Azure HDInsight is a Microsoft’s open-source platform on Microsoft Azure. Azure HDInsight was introduced in 2014 as an analytic service for enterprises that allows to process, analyze and report on huge amounts of data in a fast and cost-effective manner. Being a cloud distribution of Hadoop components, Azure HDInsight allows users to take advantage of such popular open-source frameworks as Hadoop, Storm, Kafka, LLAP, hive, Spark, R. It contains specific cluster types and can add utilities, components, and languages.


With these frameworks, users can perform a wide range of scenarios, for example, ETL, machine learning, data warehousing, and IoT. The data can be both historical and real-time. 


  • During the batch processing, users can extract structured and unstructured data, transform them into a necessary structured format and load into a special data store. Later, the data can be used for data warehousing or data science.
  • Developers can take advantage of using HDInsight to create applications for extracting critical insights from business data that can be used for predicting future business trends.
  • In IoT, Azure HDInsight can be used for processing streams of data that are received in real time from a large number of different devices.
  • HDInsight can be used for performing interactive queries at massive scales over data in all formats, both structured and unstructured.
  • HDInsight can help users to extend their existing big data infrastructure on-premises to take advantage of the sophisticated cloud analytics capabilities of Azure.

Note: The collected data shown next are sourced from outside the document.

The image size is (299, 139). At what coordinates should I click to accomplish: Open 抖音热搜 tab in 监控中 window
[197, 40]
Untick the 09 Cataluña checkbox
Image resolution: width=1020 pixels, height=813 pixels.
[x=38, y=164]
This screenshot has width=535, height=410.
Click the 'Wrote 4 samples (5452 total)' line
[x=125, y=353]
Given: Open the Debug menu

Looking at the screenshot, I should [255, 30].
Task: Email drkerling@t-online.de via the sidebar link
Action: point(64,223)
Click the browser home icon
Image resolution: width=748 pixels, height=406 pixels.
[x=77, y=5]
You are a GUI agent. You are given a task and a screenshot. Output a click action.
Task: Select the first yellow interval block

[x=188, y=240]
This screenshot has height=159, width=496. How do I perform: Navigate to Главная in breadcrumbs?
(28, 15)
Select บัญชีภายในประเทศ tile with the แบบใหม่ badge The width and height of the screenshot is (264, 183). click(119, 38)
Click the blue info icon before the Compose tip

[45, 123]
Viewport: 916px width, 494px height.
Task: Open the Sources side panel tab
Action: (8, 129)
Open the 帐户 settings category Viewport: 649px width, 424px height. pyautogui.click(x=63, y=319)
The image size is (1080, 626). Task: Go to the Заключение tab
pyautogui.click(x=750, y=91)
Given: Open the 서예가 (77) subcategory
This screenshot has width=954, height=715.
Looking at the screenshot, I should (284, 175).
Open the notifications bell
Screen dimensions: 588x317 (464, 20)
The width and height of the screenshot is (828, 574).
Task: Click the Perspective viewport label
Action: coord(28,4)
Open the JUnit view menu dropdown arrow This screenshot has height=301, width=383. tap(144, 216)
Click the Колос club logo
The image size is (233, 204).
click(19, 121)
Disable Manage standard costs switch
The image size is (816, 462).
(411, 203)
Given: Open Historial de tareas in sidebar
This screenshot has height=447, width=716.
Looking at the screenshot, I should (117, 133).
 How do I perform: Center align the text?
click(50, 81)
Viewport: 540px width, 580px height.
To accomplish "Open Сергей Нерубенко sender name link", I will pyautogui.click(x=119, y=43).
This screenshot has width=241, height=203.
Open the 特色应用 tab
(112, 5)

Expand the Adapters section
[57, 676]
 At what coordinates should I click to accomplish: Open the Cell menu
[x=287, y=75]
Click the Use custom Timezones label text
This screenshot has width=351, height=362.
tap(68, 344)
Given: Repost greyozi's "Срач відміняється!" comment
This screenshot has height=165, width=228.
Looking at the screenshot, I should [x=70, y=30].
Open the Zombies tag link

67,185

Java and Python are the programming languages by default, but HDInsight clusters support many other programming languages as well. Developers can install additional programming languages with the help of script actions that are run on the cluster nodes to install software or make configuration changes.


It is possible to use BI tools for retrieving, analyzing, and reporting data that is integrated with HDInsight with the help of Hive ODBC driver or the Power Query add-in.